EXERCISE GOAL → Quote the rows below word for word, from the first line through the line that contains "In order to". Give only those lines.

DATA TO USE →
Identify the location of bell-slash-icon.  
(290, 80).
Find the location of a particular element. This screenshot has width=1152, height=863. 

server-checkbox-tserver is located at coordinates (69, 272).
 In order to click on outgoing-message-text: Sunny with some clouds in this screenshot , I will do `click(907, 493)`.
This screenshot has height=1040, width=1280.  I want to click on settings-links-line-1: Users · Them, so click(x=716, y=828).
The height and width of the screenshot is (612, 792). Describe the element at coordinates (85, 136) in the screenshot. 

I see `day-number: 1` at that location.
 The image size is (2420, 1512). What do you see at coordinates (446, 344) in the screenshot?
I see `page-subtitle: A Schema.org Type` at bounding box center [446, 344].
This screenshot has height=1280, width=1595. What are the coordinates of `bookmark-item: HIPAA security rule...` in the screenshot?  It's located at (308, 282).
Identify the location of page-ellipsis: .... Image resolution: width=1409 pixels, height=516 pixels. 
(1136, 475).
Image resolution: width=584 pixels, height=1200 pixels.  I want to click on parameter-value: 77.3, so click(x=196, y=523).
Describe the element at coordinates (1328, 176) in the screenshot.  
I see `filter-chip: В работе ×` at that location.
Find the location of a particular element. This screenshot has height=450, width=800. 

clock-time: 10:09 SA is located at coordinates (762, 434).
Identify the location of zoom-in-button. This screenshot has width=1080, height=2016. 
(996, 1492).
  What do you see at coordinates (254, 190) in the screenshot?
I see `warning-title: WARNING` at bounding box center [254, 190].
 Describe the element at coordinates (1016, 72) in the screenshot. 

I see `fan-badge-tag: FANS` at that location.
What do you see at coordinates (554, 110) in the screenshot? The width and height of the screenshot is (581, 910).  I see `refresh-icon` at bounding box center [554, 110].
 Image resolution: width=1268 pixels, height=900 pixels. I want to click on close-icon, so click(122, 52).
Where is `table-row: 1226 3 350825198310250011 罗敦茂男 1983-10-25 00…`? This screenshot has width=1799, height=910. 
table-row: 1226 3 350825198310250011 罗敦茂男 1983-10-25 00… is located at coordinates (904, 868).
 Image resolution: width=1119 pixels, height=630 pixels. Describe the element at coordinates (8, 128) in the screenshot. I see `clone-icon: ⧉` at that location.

YOUR RESPONSE →
Identify the location of bell-slash-icon.  
(290, 80).
Find the location of a particular element. This screenshot has width=1152, height=863. 

server-checkbox-tserver is located at coordinates (69, 272).
 In order to click on outgoing-message-text: Sunny with some clouds in this screenshot , I will do `click(907, 493)`.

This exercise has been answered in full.